TASK DIRECTIONS: All of the data must be output without alteration.

Dataset excerpts:
- - - - - - -
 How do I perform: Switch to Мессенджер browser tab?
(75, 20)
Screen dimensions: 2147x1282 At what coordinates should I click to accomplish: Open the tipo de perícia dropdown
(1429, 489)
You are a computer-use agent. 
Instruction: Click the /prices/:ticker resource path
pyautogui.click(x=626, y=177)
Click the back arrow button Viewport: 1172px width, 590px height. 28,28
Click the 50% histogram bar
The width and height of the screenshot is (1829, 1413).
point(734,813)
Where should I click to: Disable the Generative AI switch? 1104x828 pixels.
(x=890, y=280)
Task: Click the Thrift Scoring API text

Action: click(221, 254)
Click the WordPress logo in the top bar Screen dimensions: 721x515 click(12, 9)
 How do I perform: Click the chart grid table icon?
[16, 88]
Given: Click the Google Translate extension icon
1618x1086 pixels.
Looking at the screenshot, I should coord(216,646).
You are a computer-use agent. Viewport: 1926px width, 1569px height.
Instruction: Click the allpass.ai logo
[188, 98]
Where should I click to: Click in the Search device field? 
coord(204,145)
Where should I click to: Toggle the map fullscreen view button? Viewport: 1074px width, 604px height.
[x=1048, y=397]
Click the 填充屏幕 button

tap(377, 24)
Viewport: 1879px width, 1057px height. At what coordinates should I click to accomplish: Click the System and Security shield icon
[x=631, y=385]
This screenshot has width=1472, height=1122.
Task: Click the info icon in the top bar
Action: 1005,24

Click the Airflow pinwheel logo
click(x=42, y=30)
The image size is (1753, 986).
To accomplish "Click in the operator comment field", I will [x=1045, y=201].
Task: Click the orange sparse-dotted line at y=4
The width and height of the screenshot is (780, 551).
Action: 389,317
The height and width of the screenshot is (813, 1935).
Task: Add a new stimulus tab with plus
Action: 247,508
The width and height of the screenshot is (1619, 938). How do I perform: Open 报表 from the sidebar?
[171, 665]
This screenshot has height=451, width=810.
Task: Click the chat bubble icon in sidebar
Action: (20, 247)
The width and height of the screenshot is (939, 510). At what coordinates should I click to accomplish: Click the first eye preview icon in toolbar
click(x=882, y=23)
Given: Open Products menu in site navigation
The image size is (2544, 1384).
- - - - - - -
RESPONSE FOR THIS EXERCISE:
 How do I perform: Switch to Мессенджер browser tab?
(75, 20)
Screen dimensions: 2147x1282 At what coordinates should I click to accomplish: Open the tipo de perícia dropdown
(1429, 489)
You are a computer-use agent. 
Instruction: Click the /prices/:ticker resource path
pyautogui.click(x=626, y=177)
Click the back arrow button Viewport: 1172px width, 590px height. 28,28
Click the 50% histogram bar
The width and height of the screenshot is (1829, 1413).
point(734,813)
Where should I click to: Disable the Generative AI switch? 1104x828 pixels.
(x=890, y=280)
Task: Click the Thrift Scoring API text

Action: click(221, 254)
Click the WordPress logo in the top bar Screen dimensions: 721x515 click(12, 9)
 How do I perform: Click the chart grid table icon?
[16, 88]
Given: Click the Google Translate extension icon
1618x1086 pixels.
Looking at the screenshot, I should coord(216,646).
You are a computer-use agent. Viewport: 1926px width, 1569px height.
Instruction: Click the allpass.ai logo
[188, 98]
Where should I click to: Click in the Search device field? 
coord(204,145)
Where should I click to: Toggle the map fullscreen view button? Viewport: 1074px width, 604px height.
[x=1048, y=397]
Click the 填充屏幕 button

tap(377, 24)
Viewport: 1879px width, 1057px height. At what coordinates should I click to accomplish: Click the System and Security shield icon
[x=631, y=385]
This screenshot has width=1472, height=1122.
Task: Click the info icon in the top bar
Action: 1005,24

Click the Airflow pinwheel logo
click(x=42, y=30)
The image size is (1753, 986).
To accomplish "Click in the operator comment field", I will [x=1045, y=201].
Task: Click the orange sparse-dotted line at y=4
The width and height of the screenshot is (780, 551).
Action: 389,317
The height and width of the screenshot is (813, 1935).
Task: Add a new stimulus tab with plus
Action: 247,508
The width and height of the screenshot is (1619, 938). How do I perform: Open 报表 from the sidebar?
[171, 665]
This screenshot has height=451, width=810.
Task: Click the chat bubble icon in sidebar
Action: (20, 247)
The width and height of the screenshot is (939, 510). At what coordinates should I click to accomplish: Click the first eye preview icon in toolbar
click(x=882, y=23)
Given: Open Products menu in site navigation
The image size is (2544, 1384).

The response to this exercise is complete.